Cont'd...I do have a reason for writing about those last months and days and it is to hopefully say something that might ring a bell for someone else.  Perhaps someone who has gone through something tragic and had feelings and things happen that didn't seem okay, seemed well, crazy in a way.  So as my story continues I hope this will be helpful.  A couple of years after Skip's death I even thought of writing a book about it all.  Because I discovered widows who just didn't talk about it.  Wearing a mask of smiles and acting as though everything was okay.

One very important project was ongoing in our house.  We had started renovation on our kitchen.  Everything was removed, gutted.  Everything from the floor up was to be removed and replaced.  Before all the doctor visits, we had picked out all the cabinetry and appliances and flooring, paint colors, etc. etc. etc..  It seemed like there was a constant flow of work men coming and going every day and yet the work was going so slow.  I had to take up the supervision of the job.

In the next couple of weeks things got really complicated and fuzzy and unreal.  We now had a hospice nurse who came quite often and a counselor.  Skip requested to be moved out to the sun room he had built.  With the help the girls and our son in law we began to make arrangements to make Skip as comfortable as we could.  In the mean time his doctor prescribed pain medications, chemo, and radiation.

Hospice provided a bed and other equipment needed to meet his needs.  A walker was provided and with in just a few days a wheelchair was brought in.  Our home became a hub of people coming and going to provide meds, mini exams, and baths.  Visitors coming by.  Once the sun room was complete with a day bed for me we began sleeping in the sun room.  Rather like camping out because of all the windows. Between the girls and I, we made a schedule to ensure that someone was with him all the time.

Skip and I spent many hours sitting out on the front porch.  One of the first times we did that he had been praying and considering his options.  The doctors gave no real hope of life.  He could take chemo and radiation but no guarantee of life.  Even talking in terms weeks and maybe a month or two with treatment. With out treatment the same result.  He was still having awful headaches and pain.  He was taking so many meds to treat all the side affects and we began to notice some behaviors that were not at all part of him.

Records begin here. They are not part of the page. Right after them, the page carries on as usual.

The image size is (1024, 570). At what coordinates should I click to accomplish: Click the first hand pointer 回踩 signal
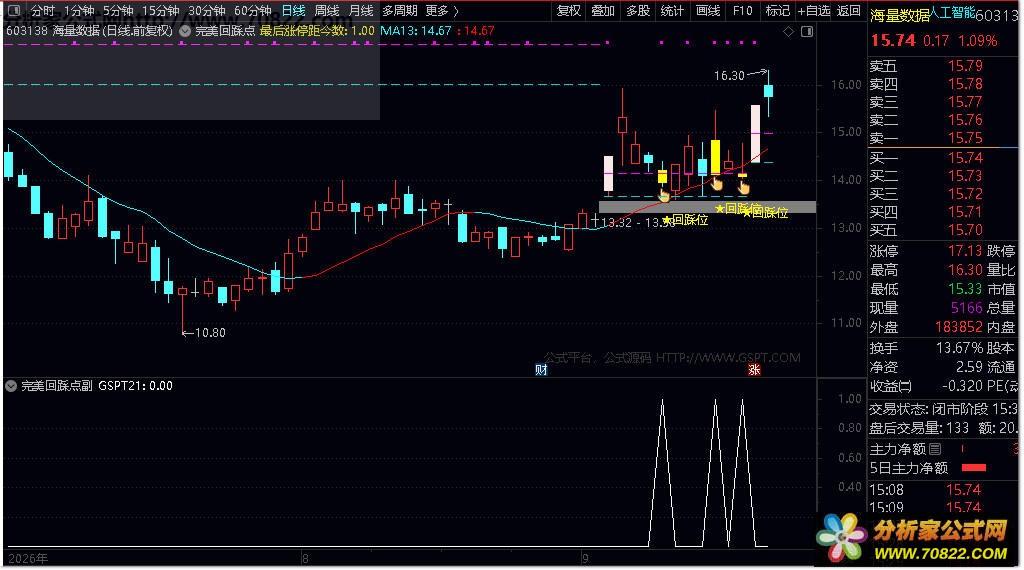point(664,195)
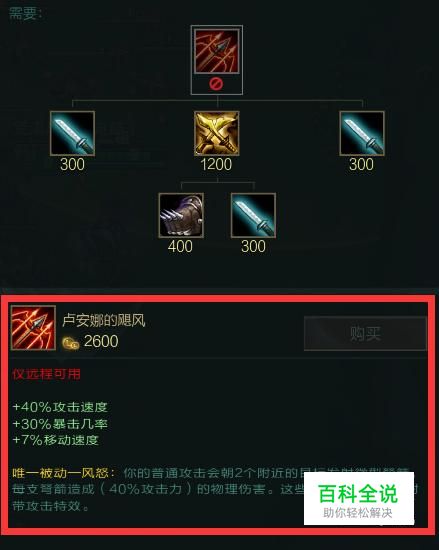Select the bottom Dagger icon under Zeal
This screenshot has height=550, width=439.
pyautogui.click(x=253, y=215)
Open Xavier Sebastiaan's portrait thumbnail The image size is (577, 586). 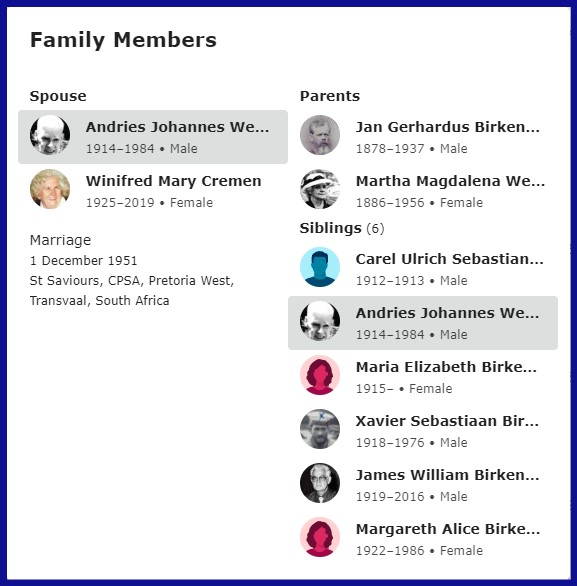click(320, 429)
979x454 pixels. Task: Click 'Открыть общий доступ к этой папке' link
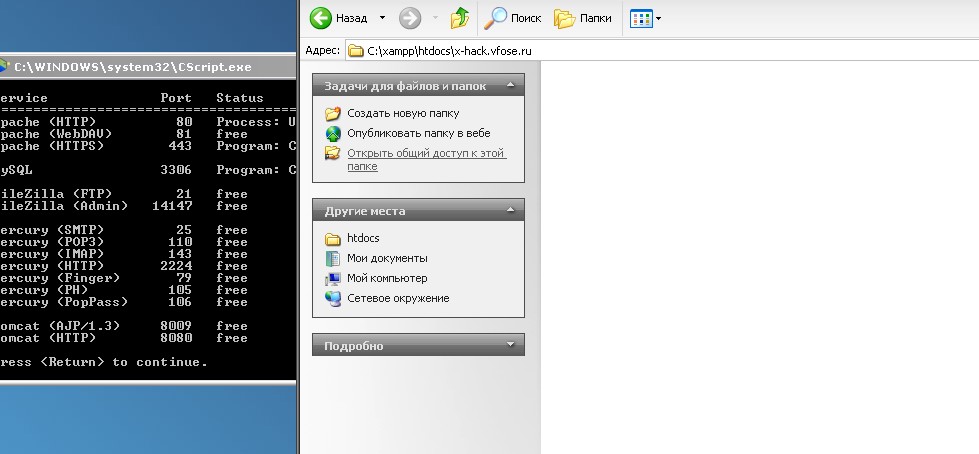coord(426,153)
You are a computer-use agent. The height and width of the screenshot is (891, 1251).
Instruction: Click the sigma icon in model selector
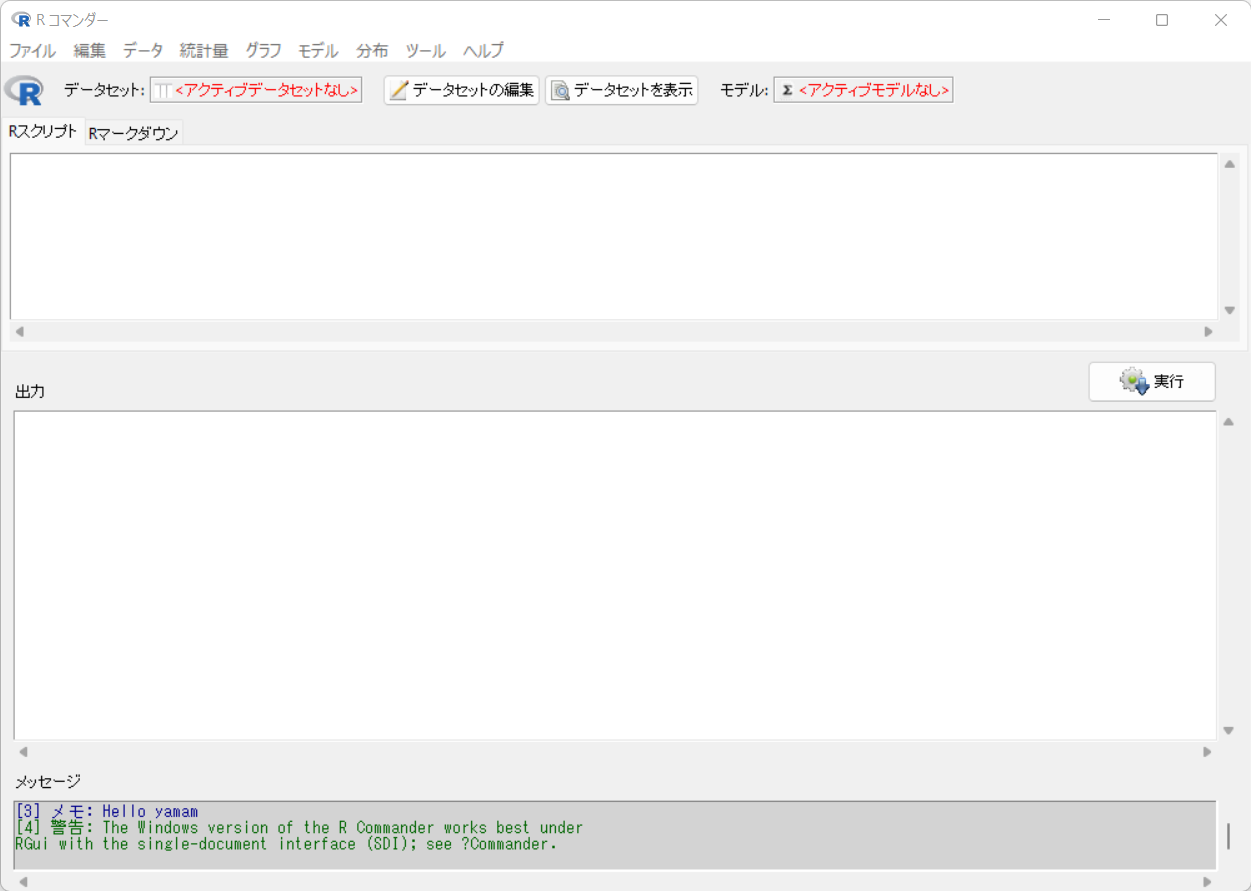[x=787, y=91]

Anyway, Skip and I were sitting on the front porch enjoying the pleasant weather when he told me what he had decided to do about treatment.  What did I think of him not doing the chemo and or radiation, how would I feel about that. It was one of those times that you just say the brave thing without even really thinking about it.  I said, I want you to do what you want to do.  I will support you in what ever you decide to do.  I was instantly numb somewhere inside and from there on I don't really think I allowed myself to play out the repercussions from his decision, what it would mean. I didn't want to know what was ahead.

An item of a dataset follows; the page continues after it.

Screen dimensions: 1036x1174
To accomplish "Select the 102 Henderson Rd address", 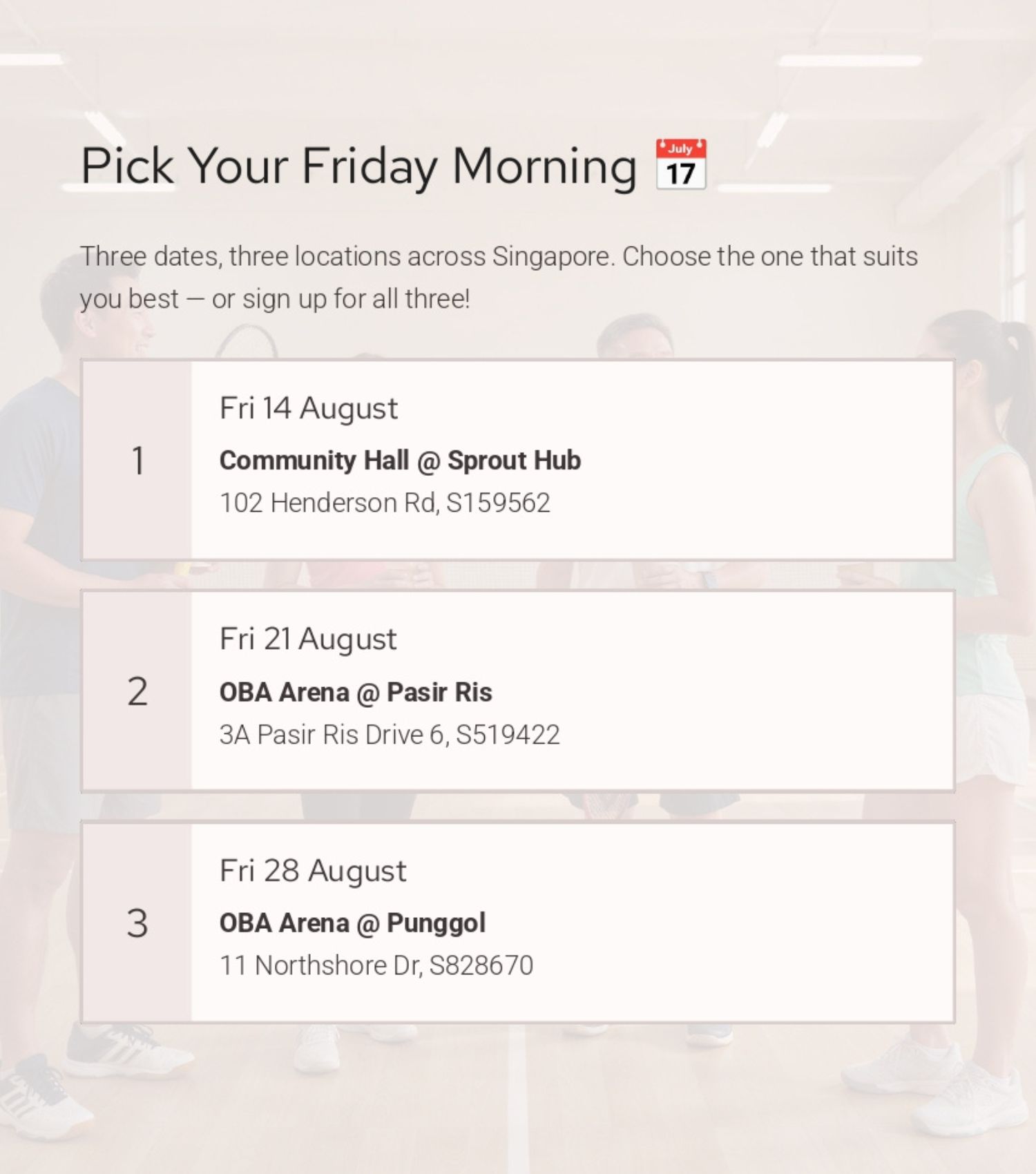I will coord(385,503).
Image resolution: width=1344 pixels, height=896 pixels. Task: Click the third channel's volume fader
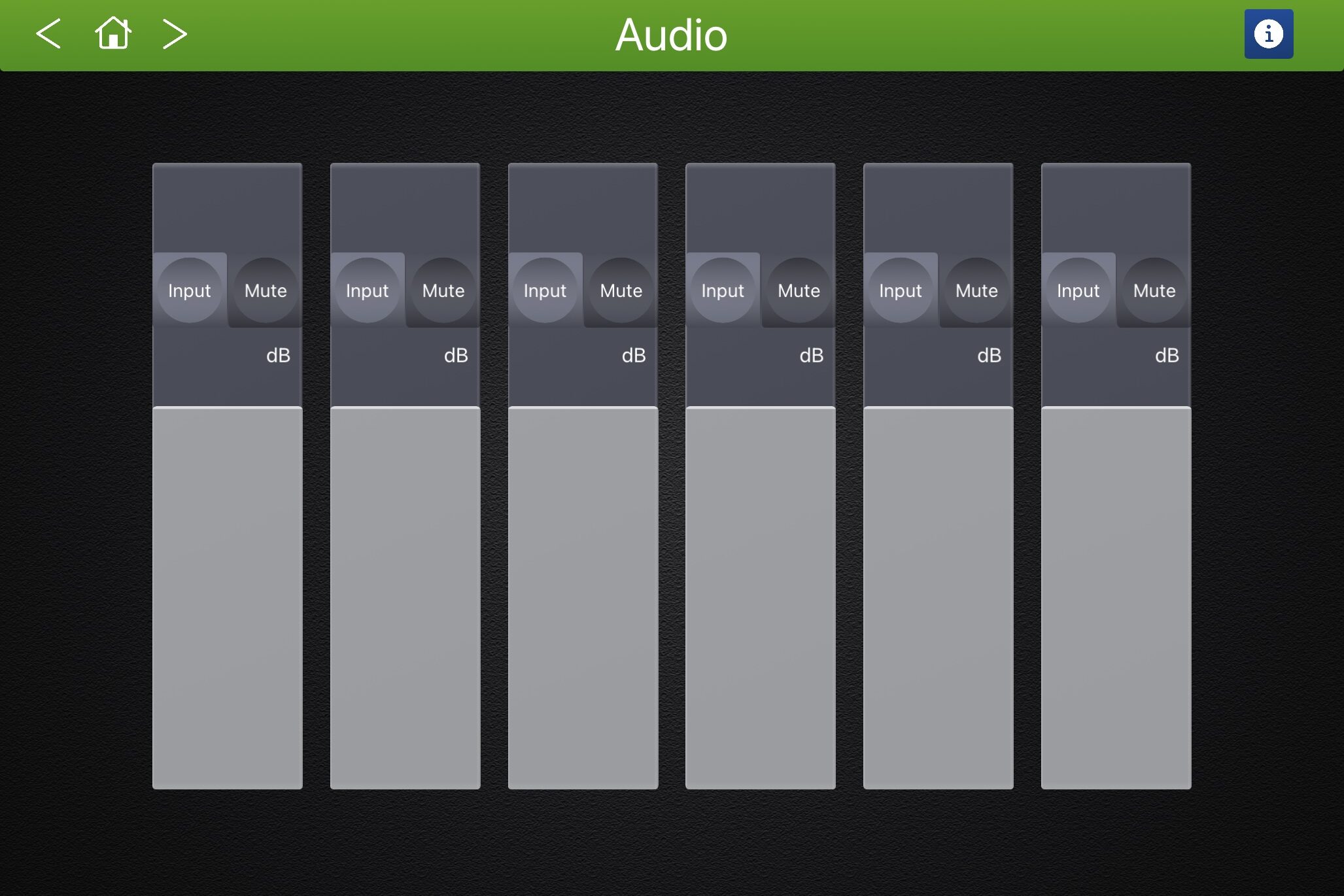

We sat quietly for a good while.  The sun was warm and the time was still.  After some time had passed, I called the girls and asked them to come by, Dad had something he wanted to talk to them about.

There are so many blank spaces for me during those days.  I do remember feeling numb, alert to the moment but numb, surreal.  Like being present but not being there.  The discussions were so serious, so totally different than our normal get to gathers.  No one was themselves.

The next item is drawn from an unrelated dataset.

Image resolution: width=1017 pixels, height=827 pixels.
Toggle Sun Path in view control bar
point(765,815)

And the workmen in the kitchen continued adding to the unsettled atmosphere.  I was trying to be Skip at the real estate office, keeping appointments, making phone calls, showing houses.  Talking to sellers.  Even trying to present a newly listed house at the weekly meeting and when they asked how much the seller wanted for the house, I was speechless.  It was one bit of information I didn't have.  Thinking and focusing was not readily available to me.